There are three contractual terms that are considered unfair under the Data Act. The first is a term that has the purpose or effect of excluding or limiting the liability of the party who unilaterally imposed the term for intentional acts or gross negligence. The second is the clause which has the object or effect of excluding the remedies available in the event of non-performance of contractual obligations or the liability of the party who unilaterally imposed the clause in the event of a breach of these obligations. And the last is the clause that gives the party, who unilaterally imposed the clause, the exclusive right to determine whether the information provided is in accordance with the contract or to interpret any condition of the contract.

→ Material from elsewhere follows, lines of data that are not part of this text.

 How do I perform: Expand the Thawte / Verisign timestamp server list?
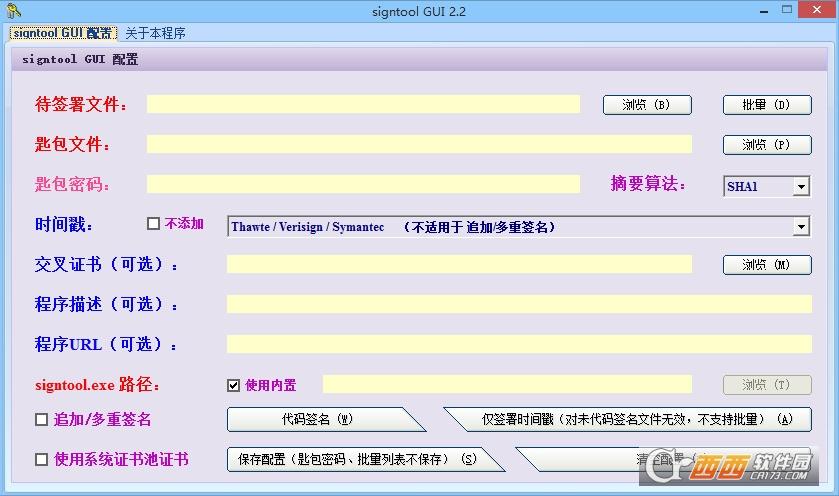point(801,227)
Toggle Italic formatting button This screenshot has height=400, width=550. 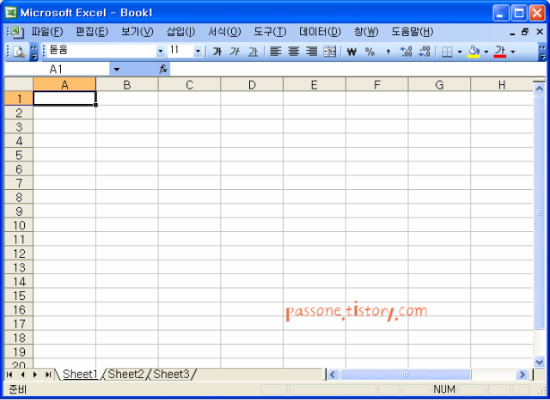[235, 52]
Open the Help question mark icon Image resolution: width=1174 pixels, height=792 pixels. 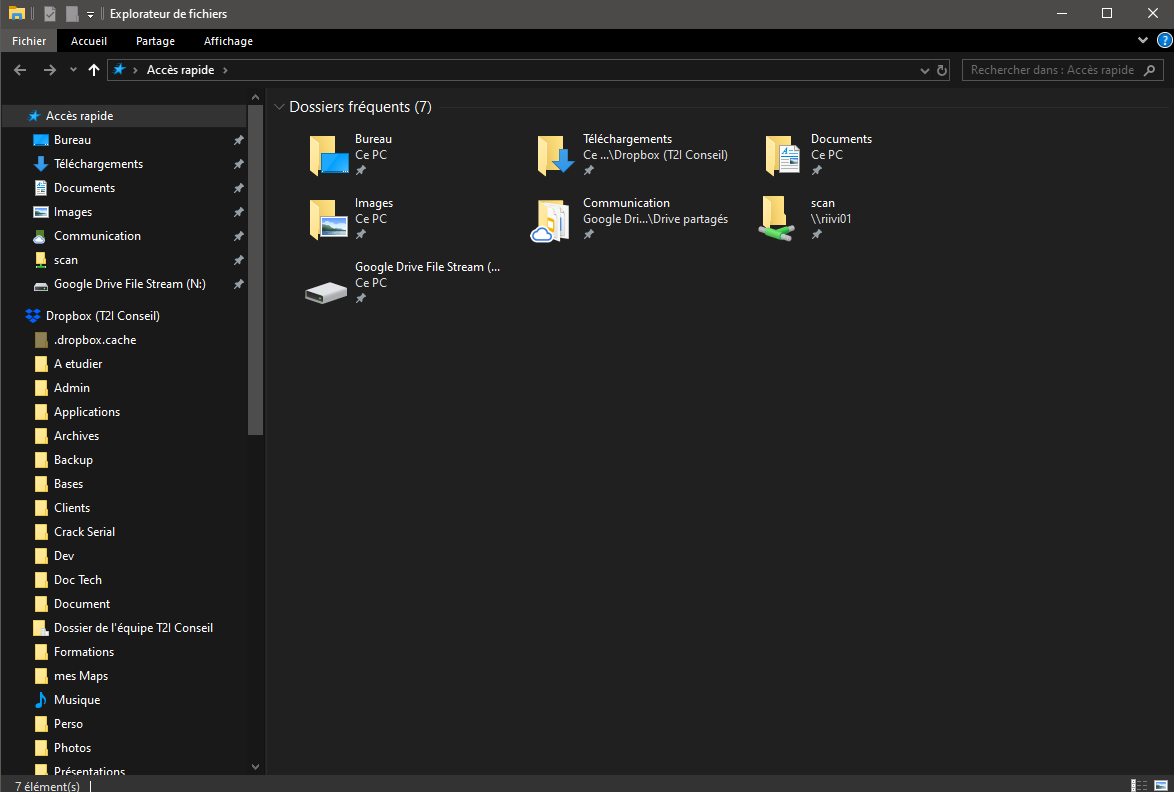point(1163,40)
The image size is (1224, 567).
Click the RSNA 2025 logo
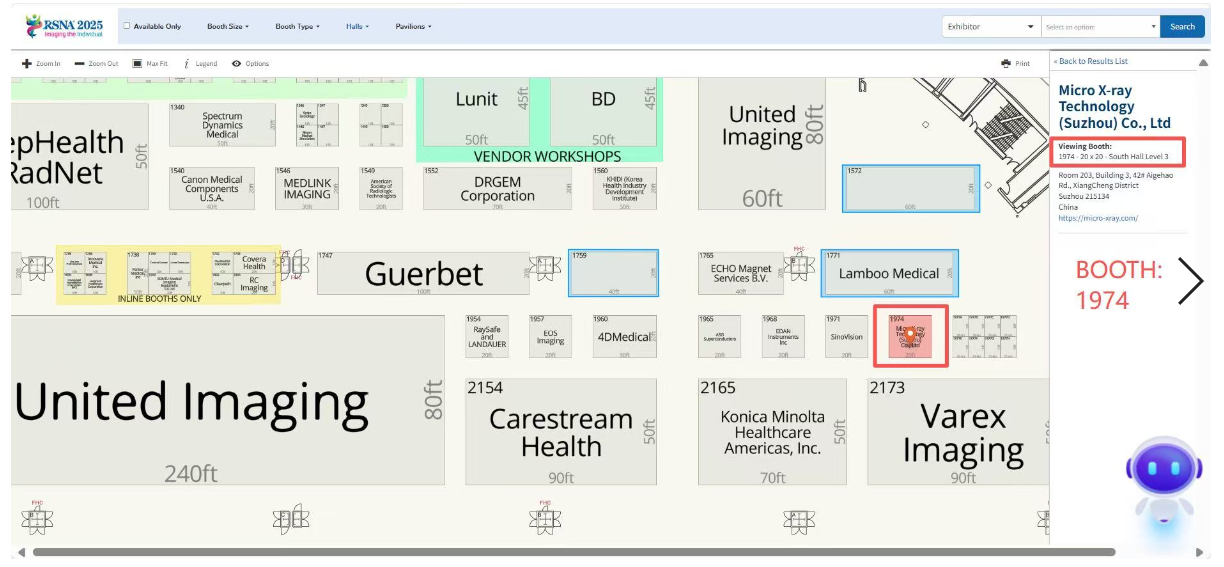pos(64,26)
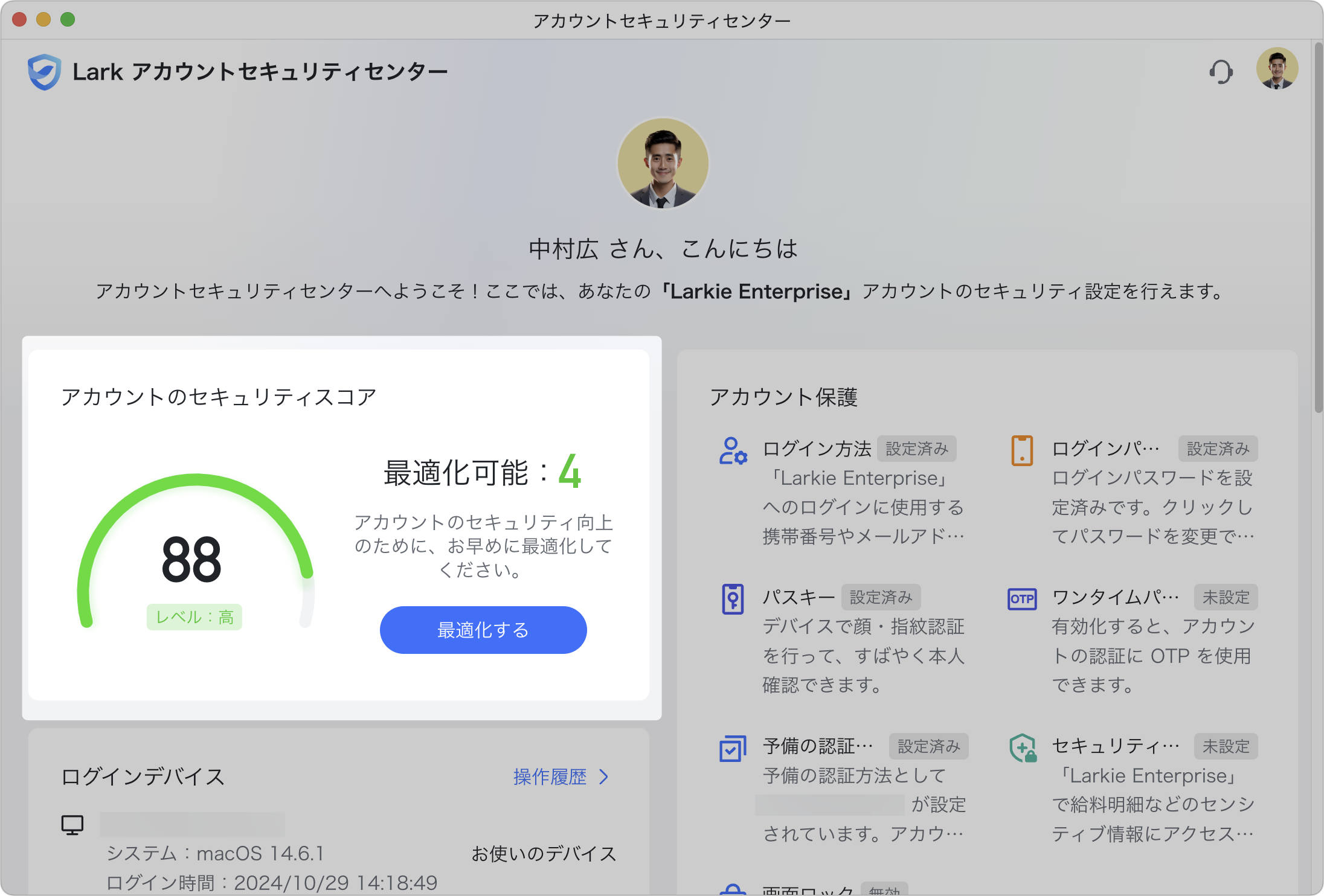1324x896 pixels.
Task: Open the ログイン方法 setting entry
Action: tap(817, 449)
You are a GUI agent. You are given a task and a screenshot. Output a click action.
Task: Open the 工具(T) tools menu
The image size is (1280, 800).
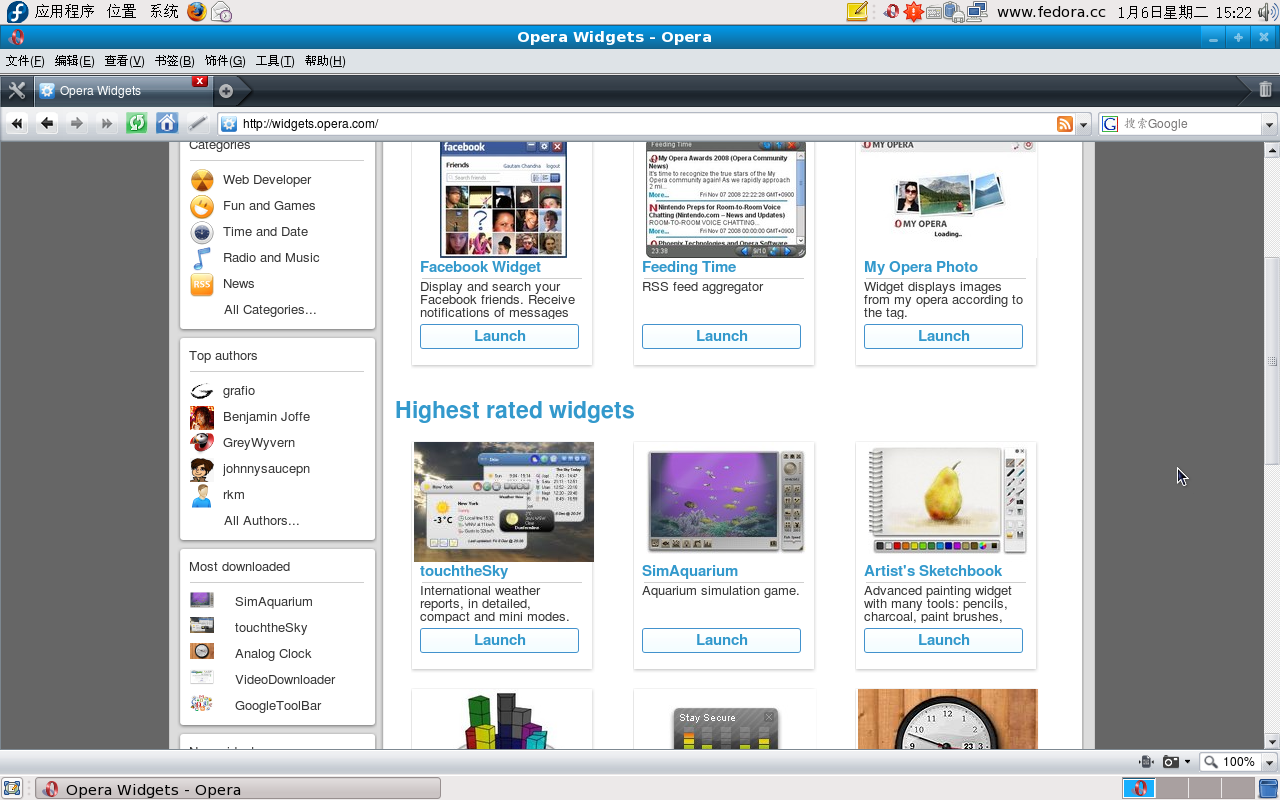pos(275,61)
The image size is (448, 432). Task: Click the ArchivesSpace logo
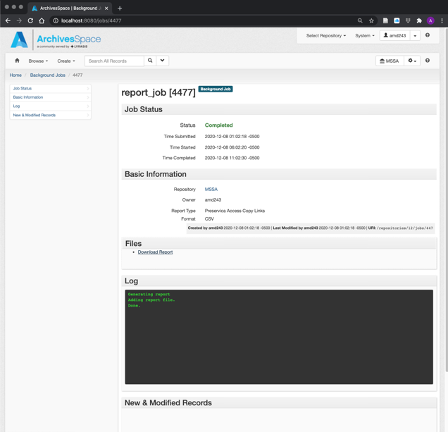[56, 40]
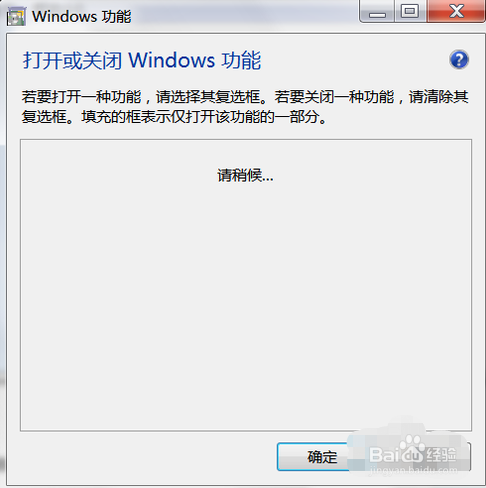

A clause shall be deemed unfair if it has as its object or effect the improper restriction of legal remedies, the use of the other party’s data in a manner contrary to that party’s legitimate interests, the prevention or restriction of the other party’s use of self-generated data during the term of the contract, preventing the other party from obtaining a copy of the self-generated data, and allowing the contract to be terminated with an unreasonably short notice period, taking into account the other contracting party’s reasonable ability to switch to an alternative and comparable service and the financial loss caused by such termination, except where there are weighty reasons for doing so.

To what extent the provisions in the Data Act will make a difference in practice remains to be seen. According to Dutch case law, some of these provisions are already void or voidable. For example, liability for intentional acts or gross negligence may not, in principle, be excluded and Dutch law already prohibits unfair commercial practices. The big advantage of the Data Act is that it concretely lists a number of provisions that are considered unfair and that it is ultimately intended to include in model contracts. The European Commission will draft these non-binding model contract provisions to help parties draft and negotiate contracts with balanced contractual rights and obligations.


Although freedom of contract remains the underlying principle, according to the European Commission, micro, small and medium-sized enterprises are protected by the Data Act against unfair contractual terms. To make these rules as easy as possible to implement in practice, the European Commission will develop and recommend non-binding model contract terms. How much more protection the Data Act will actually provide for Dutch SMEs remains to be seen, as some of the provisions are already not allowed under Dutch law and according to Dutch jurisprudence.